The other mule we met was gorgeous Dolores. She wasn’t sure about us at all, but we were able to admire her from a respectable distance as her owner threw out some tasty snacks for her and the horses who lived with her. Xanthe wrote in a 2011 edition of the IH journal about her work with Dolores:
“I also worked with a mule called Dolores who had a problem with her feet being handled. Whenever she was shod she had been drugged, tied up short, had the foot being shod tied up, wore a twitch and sometimes had her tail tied up. At the end of my project we could hot shoe all four feet with no problems whatsoever.”
She also added:
“Since then Dolores has changed hands and the new owner … contacted me because he was having a problem putting her bridle on as she was very head shy. I went to see her and she seemed happy to work with me again.
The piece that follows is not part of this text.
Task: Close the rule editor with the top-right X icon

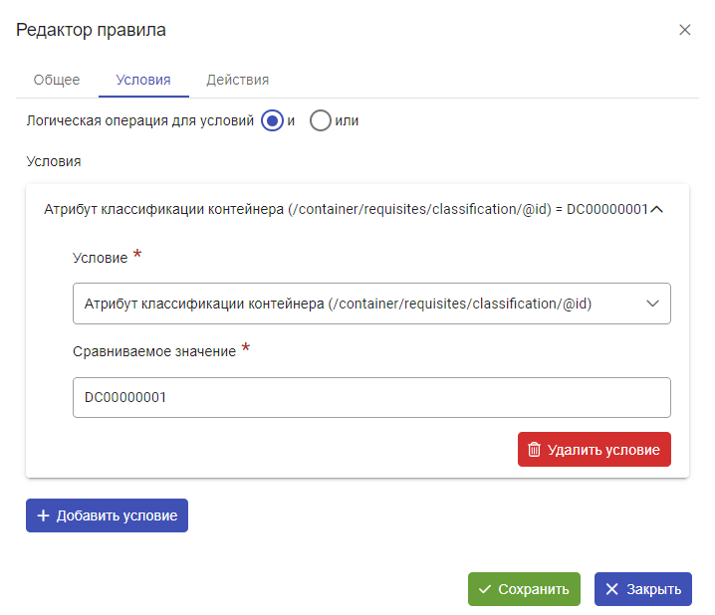Action: coord(684,30)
She opened her mouth for the bit with no problem but then laid her ears back as flat as possible. I just waited until after a couple of minutes she put one ear forward. I touched it and she did not shy away so I slipped it under the headpiece and went to the other side. The second ear came forward much more quickly and as soon as the bridle was on I took it off and started again. After five or six times of putting the bridle on and taking it off again, Dolores realized she could choose when to put her ears in the bridle and since then there have been no more problems.”
It was so lovely to be able to meet these wonderful mules, all of whom seemed so content: a state of being that I’m sure is down to Xanthe’s fantastic work. I hope she continues with mules once she is able to, because she really is a natural. All the mules (and horses!) thought she was wonderful, and rightly so!
Dolores: a contender for the Shiniest Mule award?
“You’re not any of my humans so I don’t want to talk to you, but you may admire my shiny coat.”
We also made a visit to a friend of Xanthe’s who owns a selection of Iberian horses. Her yard was absolutely gorgeous and I have some serious goals for when I win the lottery (I’m planning to, any day now). The glass-fronted carriage house had me drooling, as did the tack room. And the stables…! As you can probably tell from this blog, I am in favour of horses living out as much as possible, but these stables were very impressive. I wouldn’t mind a few of them, for my mules to stand in and look handsome while they had their dinners…
Spanish walk in just a headcollar? Sure, why not.
Also, an interesting piece of trivia for you. Many of the horses were stallions, but we met one Andalusian who had been gelded because his, ahem, masculine spheroids were so large they were making his life rather uncomfortable. The owner said she had preferred to do that rather than ride him in an equine thong. “An equine thong?” we asked, innocently. “What’s that?” Well, it turns out that there is an actual piece of equipment that a stallion can wear to support the aforementioned masculine spheroids while he is being ridden, thus enabling him to perform at the top of his game without any unfortunate gravity-induced side-effects. What a time to be alive!
We had such a great time visiting the island. Thanks to Xanthe, our first trip to Mallorca was a truly awesome one.
A selection of coat colours. There are three mules – Xato, Tomeu and Jordi – and the metallic copper belongs to a Lusitano stallion.
Sheep heading out to pasture at the farm where Xato is kept. Some of them had collars with bells on, which I asked Xanthe about. She explained that some shepherds put bells on all their sheep, but she’d found that if she only put bells on the naughty ones then she knew where they’d gone! Xato once had to wear a similar collar during his younger days!
Almost all the fence posts on the track up the farm were studded with snails. Apparently the snails all climb to the highest point – fence posts, trees, telegraph poles – and ‘hibernate’ there for the summer. I thought this was fascinating which is why I’m sharing it with you, even though it isn’t mule-related! Many thanks to Xanthe for indulging my curiosity and stopping the car so that I could take a photo.